Statek Fremantle Highway najpierw zapalił się 25 lipca na Morzu Północnym w okolicach wyspy Ameland, później były problemy z jego ugaszeniem, a wypalony wrak zerwał się z łańcuchów i sprawiał wiele kłopotów podczas akcji ratowniczej. W końcu jednak udało się go doprowadzić do portu w holenderskim Eemshaven. Niestety, jedna osoba z 23-osobowej załogi frachtowca zginęła.

Fremantle Highway — czy da się coś uratować z pokładu?

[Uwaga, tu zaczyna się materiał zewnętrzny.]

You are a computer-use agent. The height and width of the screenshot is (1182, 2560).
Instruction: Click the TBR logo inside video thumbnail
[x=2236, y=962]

Początkowo informowano, że nie ma szans na uratowanie jakiegokolwiek z ok. 3800 samochodów znajdujących na pokładzie. A przypomnijmy, że były to nowe auta, spośród których prawie 500 z napędem elektrycznym. Właśnie od elektryka miał się rozpocząć pożar, jednak te doniesienia zostały zdementowane, a służby mówią, że na razie nie wiadomo, jaka była faktyczna przyczyna pożaru.

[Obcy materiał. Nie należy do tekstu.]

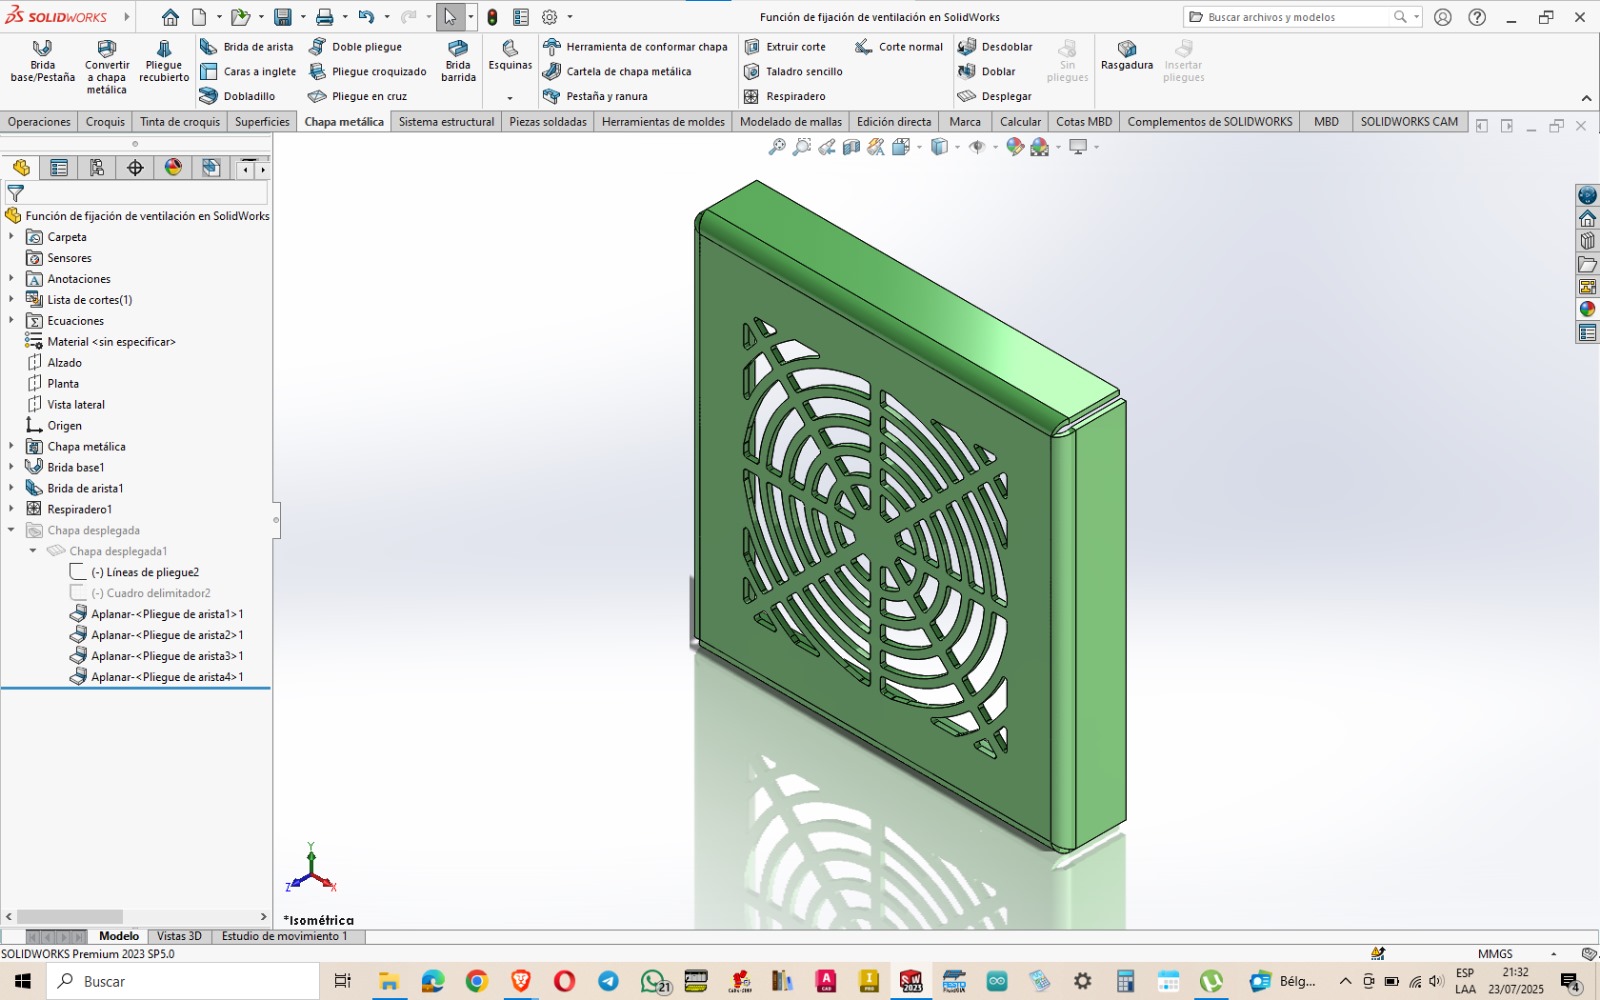Image resolution: width=1600 pixels, height=1000 pixels.
Task: Toggle the estilo de visualización mode
Action: 938,147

Okazuje się, że podobnie było z informacją, że żadnego auta nie da się uratować. Jak donosi PAP za dziennikiem "Dagblad van het Noorden", około 1000 samochodów nie zostało uszkodzonych. Na statku znajdowały się samochody takich marek jak BMW, Mercedes, Porsche, Audi i Lamborghini.

Wydobyciem towaru zajmie się doświadczona firma

Wydobyciem samochodów ma się zając firma Boskalis, która już nie pierwszy raz pomaga w trudnych akcjach związanych z wielkimi statkami. Wcześniej pomogła m.in. ze statkiem Ever Given blokującym w 2021 r. Kanał Sueski.

Nie wiadomo kiedy nastąpi wydobycie pojazdów. "Może minąć trochę czasu, zanim będzie gotowy plan" – powiedział gazecie "Dagblad van het Noorden" Peter Berdowski, dyrektor generalny Boskalis.